Do you ever feel guilty for sleeping? The other night, I was in bed and really wanted to roll over and go back to sleep. I am a night-time tester and have been since diagnosis. I know some people do not believe in a need to test at night and that is their choice. For me, night testing is not a choice but a job that I must do to keep my son safe, healthy and alive each night.
I know how important this is to me. I know that there are nights that I have woken up at unexplained times to find him low and dropping. I know that I have checked at other times and found him high or with site problems that I was able to stop before they turned into ketone issues.
I am very conscious of how “lucky” I am to be able to test my son at night. I know that there are parents who have lost their children to diabetes that would gladly take my place for a few nights.
I should be used to interrupted sleep. I have not slept through the night since the before the birth of my first son. He was a terrible sleeper who never slept through the night until he was six years old! Waking, walking, testing, and going back to sleep to do it all over again a few hours later should be habit and simple.
Despite all of that, I often feel guilty when I wake up and don’t want to get up. When I have those moments of decision–when was the last time he was tested? What was his reading? What are the odds of there being a problem right now? Do I need to test yet, should I do more research and visit their website one more time or can I doze off for another hour?

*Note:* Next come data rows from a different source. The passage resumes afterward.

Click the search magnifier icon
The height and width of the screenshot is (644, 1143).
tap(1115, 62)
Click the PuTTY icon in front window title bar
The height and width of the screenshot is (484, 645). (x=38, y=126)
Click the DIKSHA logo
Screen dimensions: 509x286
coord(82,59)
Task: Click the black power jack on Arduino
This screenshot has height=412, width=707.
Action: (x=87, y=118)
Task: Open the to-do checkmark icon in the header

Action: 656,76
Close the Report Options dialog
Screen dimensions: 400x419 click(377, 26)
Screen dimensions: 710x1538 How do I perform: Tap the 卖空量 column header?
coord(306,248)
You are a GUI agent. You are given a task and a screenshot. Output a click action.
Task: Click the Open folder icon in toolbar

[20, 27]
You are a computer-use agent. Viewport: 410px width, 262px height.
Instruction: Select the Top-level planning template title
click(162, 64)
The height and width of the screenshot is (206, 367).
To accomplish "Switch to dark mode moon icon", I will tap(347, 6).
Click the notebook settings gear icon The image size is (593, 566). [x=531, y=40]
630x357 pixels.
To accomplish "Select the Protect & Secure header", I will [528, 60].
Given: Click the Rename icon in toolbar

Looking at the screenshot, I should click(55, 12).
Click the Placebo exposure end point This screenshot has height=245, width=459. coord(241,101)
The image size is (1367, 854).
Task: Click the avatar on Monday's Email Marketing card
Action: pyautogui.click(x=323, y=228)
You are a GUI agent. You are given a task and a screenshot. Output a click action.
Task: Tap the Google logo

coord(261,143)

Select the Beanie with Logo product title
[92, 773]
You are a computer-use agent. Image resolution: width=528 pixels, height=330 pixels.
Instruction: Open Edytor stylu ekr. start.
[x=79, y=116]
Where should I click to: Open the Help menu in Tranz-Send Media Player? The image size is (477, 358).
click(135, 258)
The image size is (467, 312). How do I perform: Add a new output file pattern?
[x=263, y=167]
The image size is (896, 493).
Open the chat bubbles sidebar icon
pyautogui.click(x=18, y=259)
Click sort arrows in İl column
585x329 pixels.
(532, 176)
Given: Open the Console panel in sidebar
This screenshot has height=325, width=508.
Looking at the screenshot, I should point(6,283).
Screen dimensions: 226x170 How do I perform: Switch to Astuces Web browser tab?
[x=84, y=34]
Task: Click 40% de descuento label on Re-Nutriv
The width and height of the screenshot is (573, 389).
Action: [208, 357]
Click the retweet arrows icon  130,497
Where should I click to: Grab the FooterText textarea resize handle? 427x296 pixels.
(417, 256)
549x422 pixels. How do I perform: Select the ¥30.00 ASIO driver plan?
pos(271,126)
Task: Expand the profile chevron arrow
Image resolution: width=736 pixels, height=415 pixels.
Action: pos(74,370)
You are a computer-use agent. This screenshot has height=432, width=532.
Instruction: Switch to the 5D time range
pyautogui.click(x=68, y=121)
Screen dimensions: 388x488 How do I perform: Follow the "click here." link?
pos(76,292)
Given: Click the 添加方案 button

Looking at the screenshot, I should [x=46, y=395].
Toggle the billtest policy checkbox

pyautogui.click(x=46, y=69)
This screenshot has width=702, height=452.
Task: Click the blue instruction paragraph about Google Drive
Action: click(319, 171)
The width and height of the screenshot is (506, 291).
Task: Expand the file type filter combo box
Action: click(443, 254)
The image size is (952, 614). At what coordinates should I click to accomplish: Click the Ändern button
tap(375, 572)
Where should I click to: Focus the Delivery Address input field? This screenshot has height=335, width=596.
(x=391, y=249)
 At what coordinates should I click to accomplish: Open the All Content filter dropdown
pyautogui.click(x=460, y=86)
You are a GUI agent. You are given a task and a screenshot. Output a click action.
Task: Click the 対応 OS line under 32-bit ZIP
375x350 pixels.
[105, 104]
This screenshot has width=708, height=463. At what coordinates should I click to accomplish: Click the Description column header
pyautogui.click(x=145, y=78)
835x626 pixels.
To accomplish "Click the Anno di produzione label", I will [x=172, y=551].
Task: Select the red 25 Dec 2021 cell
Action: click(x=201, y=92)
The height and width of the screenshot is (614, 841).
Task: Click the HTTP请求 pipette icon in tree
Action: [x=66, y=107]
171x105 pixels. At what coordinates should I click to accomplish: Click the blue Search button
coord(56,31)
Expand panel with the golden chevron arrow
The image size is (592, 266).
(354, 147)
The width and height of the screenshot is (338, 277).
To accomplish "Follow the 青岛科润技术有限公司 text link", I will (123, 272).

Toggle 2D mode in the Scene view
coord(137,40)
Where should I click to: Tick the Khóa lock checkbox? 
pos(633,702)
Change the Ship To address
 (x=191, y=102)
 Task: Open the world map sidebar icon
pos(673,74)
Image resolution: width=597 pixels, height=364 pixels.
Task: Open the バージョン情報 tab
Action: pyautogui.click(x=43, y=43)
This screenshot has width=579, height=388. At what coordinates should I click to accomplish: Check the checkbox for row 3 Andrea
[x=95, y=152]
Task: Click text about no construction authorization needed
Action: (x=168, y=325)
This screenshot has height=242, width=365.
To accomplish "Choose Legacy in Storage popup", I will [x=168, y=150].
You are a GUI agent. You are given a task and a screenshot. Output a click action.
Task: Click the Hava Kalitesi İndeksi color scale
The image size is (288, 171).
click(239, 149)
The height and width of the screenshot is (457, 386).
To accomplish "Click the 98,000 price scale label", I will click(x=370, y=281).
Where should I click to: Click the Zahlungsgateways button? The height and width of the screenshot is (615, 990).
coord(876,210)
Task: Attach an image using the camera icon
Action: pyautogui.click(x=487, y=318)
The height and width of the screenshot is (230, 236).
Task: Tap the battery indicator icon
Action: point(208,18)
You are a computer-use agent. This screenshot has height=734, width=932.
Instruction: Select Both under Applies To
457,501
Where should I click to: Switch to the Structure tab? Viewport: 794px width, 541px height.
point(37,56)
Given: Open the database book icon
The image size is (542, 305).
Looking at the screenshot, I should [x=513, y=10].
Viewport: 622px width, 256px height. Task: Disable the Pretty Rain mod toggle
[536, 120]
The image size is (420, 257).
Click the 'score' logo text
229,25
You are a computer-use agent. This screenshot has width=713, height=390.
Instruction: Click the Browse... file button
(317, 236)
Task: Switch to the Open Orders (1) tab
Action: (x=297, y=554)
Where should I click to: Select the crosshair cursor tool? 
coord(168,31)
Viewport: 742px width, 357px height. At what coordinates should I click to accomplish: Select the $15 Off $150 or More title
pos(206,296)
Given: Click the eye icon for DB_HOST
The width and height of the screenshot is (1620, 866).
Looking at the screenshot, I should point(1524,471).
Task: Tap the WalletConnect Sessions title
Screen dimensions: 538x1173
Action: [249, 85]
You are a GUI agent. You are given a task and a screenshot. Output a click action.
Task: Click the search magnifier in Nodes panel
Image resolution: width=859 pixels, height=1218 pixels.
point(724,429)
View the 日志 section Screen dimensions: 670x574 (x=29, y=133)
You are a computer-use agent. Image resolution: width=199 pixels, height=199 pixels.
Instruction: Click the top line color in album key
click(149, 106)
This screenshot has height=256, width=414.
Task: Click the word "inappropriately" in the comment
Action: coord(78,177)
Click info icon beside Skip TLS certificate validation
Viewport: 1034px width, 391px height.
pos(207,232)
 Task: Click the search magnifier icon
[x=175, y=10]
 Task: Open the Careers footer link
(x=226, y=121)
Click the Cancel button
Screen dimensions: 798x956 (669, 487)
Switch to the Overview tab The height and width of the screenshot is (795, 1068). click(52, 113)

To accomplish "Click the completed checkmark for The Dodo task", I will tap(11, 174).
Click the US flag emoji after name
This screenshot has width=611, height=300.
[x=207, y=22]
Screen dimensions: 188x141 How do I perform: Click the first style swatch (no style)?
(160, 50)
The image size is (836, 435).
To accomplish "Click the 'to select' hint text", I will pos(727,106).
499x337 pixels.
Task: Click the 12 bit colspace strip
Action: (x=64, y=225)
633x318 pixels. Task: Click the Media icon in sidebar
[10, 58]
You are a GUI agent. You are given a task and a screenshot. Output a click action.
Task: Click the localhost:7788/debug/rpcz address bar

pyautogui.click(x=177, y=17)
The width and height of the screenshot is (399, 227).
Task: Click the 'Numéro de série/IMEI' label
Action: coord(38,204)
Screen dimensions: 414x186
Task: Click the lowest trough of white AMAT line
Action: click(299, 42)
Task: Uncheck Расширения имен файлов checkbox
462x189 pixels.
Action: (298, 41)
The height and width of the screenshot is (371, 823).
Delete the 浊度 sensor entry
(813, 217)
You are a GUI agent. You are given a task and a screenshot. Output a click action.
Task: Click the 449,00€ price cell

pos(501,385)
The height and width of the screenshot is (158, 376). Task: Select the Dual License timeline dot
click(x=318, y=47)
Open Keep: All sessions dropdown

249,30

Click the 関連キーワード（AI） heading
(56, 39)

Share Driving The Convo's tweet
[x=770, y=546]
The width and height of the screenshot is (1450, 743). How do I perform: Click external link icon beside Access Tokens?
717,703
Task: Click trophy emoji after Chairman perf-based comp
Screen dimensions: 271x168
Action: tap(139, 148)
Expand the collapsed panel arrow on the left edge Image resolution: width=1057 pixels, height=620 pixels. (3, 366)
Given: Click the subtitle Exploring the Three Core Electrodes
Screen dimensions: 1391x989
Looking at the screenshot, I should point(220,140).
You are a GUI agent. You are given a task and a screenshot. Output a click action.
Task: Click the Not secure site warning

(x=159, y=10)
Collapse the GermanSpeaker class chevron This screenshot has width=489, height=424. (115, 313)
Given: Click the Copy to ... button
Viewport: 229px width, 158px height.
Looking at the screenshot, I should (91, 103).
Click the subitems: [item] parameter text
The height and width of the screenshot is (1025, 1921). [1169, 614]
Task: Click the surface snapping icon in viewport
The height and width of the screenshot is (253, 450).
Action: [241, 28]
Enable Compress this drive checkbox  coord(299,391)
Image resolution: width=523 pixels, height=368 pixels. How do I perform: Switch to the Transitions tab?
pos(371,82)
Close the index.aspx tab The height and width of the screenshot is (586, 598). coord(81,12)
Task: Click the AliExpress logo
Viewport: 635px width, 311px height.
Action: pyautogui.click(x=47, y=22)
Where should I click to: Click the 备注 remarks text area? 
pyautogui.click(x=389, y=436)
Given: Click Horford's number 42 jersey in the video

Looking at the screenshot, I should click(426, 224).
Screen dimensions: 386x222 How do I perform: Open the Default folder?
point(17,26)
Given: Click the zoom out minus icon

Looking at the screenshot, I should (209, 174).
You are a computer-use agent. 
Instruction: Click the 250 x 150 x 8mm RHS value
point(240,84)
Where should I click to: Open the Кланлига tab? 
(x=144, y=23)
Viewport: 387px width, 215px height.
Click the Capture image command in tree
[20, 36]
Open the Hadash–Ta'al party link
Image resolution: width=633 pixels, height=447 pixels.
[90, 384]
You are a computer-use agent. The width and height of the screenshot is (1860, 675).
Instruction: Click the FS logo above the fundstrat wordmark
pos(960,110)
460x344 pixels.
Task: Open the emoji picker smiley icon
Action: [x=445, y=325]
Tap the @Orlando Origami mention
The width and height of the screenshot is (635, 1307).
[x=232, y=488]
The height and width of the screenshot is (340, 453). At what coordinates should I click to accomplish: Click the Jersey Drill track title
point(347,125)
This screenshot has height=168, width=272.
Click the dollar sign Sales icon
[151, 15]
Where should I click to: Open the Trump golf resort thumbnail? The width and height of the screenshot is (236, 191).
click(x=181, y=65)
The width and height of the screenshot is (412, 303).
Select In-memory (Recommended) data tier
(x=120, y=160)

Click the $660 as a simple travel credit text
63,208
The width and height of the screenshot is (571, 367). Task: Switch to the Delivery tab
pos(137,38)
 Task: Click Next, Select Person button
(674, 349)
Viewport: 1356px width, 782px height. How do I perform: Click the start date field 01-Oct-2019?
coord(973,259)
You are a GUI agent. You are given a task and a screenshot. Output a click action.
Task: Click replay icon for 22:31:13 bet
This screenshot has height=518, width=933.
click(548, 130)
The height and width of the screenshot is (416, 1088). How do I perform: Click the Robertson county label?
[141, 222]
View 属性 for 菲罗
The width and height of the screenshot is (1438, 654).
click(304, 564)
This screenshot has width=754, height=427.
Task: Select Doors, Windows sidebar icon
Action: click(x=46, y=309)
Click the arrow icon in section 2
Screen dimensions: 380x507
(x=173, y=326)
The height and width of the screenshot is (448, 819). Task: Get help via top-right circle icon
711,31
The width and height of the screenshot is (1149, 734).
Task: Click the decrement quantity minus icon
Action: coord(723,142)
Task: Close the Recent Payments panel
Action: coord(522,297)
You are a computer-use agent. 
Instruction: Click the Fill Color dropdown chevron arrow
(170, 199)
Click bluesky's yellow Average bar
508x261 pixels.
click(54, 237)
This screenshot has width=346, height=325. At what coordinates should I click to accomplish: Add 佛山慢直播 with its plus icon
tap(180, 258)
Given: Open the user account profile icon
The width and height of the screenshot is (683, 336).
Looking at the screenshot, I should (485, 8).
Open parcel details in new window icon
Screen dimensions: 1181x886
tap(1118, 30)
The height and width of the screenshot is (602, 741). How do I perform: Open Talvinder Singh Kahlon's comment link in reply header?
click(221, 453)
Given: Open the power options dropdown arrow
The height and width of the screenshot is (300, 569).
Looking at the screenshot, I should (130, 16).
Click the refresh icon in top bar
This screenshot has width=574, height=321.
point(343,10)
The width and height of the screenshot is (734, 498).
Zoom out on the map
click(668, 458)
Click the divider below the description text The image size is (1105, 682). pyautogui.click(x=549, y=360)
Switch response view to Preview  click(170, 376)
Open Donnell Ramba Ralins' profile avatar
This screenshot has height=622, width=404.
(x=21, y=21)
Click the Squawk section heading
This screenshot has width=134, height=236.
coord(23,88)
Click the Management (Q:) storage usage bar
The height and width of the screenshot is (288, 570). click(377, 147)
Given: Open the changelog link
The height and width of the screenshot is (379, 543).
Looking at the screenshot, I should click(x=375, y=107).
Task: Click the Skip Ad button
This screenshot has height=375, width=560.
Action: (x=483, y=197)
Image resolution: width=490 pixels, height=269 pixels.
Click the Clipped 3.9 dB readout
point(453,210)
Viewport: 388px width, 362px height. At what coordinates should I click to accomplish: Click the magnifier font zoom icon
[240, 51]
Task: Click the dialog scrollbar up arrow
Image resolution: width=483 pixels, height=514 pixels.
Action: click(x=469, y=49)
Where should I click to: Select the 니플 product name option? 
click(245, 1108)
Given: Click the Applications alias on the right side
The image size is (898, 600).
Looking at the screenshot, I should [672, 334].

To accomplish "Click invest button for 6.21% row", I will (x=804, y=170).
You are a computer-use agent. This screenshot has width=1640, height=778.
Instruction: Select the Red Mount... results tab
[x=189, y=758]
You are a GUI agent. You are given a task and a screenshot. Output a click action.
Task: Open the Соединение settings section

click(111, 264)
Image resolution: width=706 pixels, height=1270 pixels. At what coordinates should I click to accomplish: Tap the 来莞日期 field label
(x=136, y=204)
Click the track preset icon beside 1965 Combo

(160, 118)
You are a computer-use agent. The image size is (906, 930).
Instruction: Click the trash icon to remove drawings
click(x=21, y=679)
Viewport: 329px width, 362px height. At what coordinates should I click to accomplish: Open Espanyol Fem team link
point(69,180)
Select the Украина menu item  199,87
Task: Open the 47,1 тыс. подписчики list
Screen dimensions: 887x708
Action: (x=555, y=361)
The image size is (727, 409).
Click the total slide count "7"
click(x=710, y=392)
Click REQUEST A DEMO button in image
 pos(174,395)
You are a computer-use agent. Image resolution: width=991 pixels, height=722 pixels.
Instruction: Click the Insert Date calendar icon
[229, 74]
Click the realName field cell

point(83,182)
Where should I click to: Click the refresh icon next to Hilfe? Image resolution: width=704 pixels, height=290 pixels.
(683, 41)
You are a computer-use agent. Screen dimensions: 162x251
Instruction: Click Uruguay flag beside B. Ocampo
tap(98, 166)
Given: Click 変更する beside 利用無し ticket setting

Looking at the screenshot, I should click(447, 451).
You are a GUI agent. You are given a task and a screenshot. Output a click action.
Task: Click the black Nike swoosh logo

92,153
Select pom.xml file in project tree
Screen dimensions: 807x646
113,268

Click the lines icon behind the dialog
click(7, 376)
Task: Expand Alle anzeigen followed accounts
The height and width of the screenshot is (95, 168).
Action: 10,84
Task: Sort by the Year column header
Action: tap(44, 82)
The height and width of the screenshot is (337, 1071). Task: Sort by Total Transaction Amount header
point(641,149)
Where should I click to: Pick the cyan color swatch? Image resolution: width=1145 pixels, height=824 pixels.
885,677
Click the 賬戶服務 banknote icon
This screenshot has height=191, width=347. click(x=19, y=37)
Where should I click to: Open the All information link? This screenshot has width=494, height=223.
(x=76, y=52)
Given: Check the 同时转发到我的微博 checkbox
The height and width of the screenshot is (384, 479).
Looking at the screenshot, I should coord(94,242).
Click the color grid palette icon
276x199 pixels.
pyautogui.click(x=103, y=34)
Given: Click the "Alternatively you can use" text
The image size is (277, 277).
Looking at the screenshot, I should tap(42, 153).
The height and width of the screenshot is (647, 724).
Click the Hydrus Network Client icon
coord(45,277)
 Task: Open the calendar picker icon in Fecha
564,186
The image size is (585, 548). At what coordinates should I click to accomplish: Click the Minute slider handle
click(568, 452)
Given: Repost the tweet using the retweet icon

Sometimes those questions simply make sense. It may have been three hours since I went to bed but I know that my night owl teen has only been asleep for an hour and he normally does remember to test before he goes to bed. He also knows to tell me if there is a problem before he goes to sleep. It may therefore be safe to sleep a little while longer. Sometimes, those questions are purely selfish. My bed is warm. My body is in a pleasant state of relaxation and I really don’t want to disturb it. It’s at that point that I feel guilty.
Getting up is my job. It is not one that I would have chosen but its the role that I have been given and it is very important. My son will sleep through almost anything except the worst of highs. Some days I wish it was different but as I have said before, everyone has something to deal with. This is our “something” and honestly, the alternative is not worth a thought. So I live with the guilt of sometimes not wanting to get up. I push past it and do my job–the job of a parent of a children with diabetes.